Quelle costituzioni avevano il pregio (un gravissimo difetto agli occhi del potere liberale) di prevedere diritti sociali e di riservare l’esercizio del potere ai più anziché ai meno. Ciò fa il pari, soltanto, con il trattamento riservato dalle democrazie liberali, nello stesso quarantennio, alla critica socialista della “democrazia” liberal-capitalista.

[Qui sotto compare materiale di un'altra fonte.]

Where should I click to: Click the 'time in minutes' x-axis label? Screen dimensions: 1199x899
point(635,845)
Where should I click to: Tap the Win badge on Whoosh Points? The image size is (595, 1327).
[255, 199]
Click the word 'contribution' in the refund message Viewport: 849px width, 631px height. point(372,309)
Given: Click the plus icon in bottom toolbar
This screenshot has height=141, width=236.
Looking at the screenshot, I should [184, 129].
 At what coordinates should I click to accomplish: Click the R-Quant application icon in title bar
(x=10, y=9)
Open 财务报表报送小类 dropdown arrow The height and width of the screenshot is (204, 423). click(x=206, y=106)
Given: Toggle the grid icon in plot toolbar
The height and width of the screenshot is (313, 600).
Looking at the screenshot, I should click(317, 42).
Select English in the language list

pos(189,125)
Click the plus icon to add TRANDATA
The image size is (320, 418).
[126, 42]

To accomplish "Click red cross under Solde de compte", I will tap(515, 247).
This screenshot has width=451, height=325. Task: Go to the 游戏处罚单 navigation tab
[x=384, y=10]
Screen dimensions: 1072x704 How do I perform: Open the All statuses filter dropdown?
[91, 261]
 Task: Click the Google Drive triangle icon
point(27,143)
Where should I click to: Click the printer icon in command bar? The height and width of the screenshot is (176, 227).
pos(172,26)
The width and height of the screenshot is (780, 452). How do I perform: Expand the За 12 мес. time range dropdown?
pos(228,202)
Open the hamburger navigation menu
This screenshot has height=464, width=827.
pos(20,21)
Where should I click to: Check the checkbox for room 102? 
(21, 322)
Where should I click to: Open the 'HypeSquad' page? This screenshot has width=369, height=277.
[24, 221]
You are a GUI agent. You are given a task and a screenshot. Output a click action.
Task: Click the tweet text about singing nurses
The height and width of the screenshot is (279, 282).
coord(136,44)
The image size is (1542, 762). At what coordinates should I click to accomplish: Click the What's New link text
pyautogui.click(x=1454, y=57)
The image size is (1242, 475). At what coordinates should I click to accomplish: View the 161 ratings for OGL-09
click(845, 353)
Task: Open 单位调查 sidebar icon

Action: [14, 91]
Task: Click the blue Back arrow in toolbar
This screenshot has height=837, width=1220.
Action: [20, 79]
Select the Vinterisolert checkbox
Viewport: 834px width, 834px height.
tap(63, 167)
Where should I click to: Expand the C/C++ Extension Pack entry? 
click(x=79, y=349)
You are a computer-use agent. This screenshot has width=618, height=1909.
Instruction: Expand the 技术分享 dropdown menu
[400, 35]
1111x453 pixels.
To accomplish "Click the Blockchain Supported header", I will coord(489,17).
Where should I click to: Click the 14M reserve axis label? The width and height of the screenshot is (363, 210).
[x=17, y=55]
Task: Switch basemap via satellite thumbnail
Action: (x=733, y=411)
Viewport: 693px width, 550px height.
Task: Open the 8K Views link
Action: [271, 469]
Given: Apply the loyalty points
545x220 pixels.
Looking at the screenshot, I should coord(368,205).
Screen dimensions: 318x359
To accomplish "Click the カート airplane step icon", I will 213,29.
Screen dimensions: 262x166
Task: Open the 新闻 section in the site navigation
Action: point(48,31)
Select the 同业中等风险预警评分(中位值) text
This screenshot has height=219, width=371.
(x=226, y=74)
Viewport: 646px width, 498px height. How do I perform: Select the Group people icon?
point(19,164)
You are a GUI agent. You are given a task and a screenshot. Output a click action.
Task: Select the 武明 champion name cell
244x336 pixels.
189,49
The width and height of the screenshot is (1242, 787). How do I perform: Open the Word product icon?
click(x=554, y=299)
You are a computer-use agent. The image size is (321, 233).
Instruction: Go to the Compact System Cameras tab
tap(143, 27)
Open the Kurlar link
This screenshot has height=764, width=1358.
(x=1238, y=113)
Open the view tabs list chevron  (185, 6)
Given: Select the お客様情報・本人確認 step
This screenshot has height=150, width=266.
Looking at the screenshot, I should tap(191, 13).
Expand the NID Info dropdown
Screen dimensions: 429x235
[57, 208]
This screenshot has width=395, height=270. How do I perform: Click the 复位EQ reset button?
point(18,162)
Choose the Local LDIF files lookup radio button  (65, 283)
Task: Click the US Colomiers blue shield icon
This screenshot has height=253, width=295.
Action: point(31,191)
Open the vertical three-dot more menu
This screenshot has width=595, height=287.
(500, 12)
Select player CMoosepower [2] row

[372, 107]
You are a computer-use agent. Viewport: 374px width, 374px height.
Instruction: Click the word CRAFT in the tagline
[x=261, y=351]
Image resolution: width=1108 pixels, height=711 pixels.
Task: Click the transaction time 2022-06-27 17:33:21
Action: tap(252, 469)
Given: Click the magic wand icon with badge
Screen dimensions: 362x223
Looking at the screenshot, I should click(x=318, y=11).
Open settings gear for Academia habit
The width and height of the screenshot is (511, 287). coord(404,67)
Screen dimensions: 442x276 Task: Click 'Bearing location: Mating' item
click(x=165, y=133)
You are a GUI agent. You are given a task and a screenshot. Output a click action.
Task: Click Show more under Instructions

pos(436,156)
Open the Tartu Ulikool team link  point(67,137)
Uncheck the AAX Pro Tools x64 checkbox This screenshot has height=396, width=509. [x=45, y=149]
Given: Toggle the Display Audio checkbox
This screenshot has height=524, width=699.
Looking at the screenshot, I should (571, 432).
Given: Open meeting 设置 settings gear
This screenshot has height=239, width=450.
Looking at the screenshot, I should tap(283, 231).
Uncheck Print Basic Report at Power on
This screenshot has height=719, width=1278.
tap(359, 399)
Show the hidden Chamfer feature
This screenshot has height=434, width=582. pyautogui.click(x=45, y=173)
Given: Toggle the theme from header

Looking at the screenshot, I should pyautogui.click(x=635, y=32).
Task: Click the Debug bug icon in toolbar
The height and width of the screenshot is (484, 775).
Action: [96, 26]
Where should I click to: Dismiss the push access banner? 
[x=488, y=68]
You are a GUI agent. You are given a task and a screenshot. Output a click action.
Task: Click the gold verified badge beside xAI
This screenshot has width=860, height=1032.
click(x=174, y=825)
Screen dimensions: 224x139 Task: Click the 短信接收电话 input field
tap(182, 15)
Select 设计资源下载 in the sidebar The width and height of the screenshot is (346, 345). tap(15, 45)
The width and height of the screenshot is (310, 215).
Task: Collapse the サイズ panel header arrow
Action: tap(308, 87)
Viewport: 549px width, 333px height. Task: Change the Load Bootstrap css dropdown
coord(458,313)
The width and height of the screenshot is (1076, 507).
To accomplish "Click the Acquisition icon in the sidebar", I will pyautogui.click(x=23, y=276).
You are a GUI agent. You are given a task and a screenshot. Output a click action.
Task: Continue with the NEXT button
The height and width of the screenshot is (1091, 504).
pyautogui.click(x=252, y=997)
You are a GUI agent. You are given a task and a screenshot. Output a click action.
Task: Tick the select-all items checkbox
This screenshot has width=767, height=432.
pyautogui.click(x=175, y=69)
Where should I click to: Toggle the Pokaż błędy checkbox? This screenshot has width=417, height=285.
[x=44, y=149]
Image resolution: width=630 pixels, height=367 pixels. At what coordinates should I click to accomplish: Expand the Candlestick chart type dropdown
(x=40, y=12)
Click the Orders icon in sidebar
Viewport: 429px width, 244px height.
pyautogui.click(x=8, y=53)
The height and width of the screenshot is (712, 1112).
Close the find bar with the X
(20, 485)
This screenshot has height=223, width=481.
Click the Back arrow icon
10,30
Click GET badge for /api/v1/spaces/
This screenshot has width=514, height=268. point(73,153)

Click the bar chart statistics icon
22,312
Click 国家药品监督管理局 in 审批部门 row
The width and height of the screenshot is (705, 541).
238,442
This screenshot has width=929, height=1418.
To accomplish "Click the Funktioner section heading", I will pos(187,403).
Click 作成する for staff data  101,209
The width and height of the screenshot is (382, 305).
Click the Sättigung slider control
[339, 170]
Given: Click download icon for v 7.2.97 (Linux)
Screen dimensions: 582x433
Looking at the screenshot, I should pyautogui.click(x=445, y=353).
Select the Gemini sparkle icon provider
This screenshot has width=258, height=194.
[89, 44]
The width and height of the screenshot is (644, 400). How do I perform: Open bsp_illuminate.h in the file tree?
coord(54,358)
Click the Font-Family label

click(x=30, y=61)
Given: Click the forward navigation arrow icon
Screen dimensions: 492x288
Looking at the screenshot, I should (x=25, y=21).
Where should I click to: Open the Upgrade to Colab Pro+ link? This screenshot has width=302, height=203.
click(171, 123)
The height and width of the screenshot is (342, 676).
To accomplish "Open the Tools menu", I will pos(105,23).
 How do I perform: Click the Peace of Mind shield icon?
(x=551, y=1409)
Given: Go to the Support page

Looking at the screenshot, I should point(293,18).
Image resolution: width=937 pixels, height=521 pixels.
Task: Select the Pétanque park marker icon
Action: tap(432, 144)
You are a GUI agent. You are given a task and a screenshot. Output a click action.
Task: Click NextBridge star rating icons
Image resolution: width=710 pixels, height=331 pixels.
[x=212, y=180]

Tuttavia, non possiamo esimerci dal proporre alcune vie d’uscita:

il rilancio del ruolo del pubblico a tutti i livelli, in particolare delle autonomie locali, più vicine alle istanze dei cittadini;

la costituzione di un partito-movimento politico che sia fondato su una larga partecipazione e che assuma le seguenti stelle polari: a) critica dell’economia politica capitalistica, all’interna della quale assumere la questione ambientale quella di genere; b) rilancio della programmazione-pianificazione economica democratica in consonanza con la Costituzione economica  e con le migliori esperienze democratiche e socialiste, e in netta opposizione con la c.d. programmazione del Pnrr, tutt’altro che democratica sin dalla sua genesi e anzi ulteriormente mortificante per le capacità e i bisogni reali degli enti locali; c) critica della ragion democratica e lotta per il ripristino dei poteri del parlamento e delle autonomie e assemblee locali, ben oltre il decentramento amministrativo; d) adozione di leggi elettorali proporzionali a tutti i livelli territoriali; e) intrapresa di percorsi politici di autonomia-uscita dai trattati internazionali che perseguono nei fatti la guerra e decrescita delle spese militari e per armamenti; f) politica di distensione che favorisca il multipolarismo.

È su questo crinale impervio e per nulla accomodante che si gioca il futuro della democrazia, dei popoli, delle persone.


[1] Si rinvia a Geminello Preterossi, «Sovranità non sovranismo», introduzione a Dieter Grimm, Sovranità. Origine e futuro di un concetto chiave, Roma-Bari, Laterza, 2023.

[2] Lelio Basso, deputato Psiup, intervento alla Camera dei deputati, 1949.

[3] Lelio Basso, Consensi e riserve sul federalismo, intervento giugno 1973, www.leliobasso.it.

[4] Luciano Canfora, La democrazia dei signori, Roma-Bari, Laterza, 2022, pp. X-XI.

[5] Andrea Zhok, 24 Maggio 2024, pagina fb.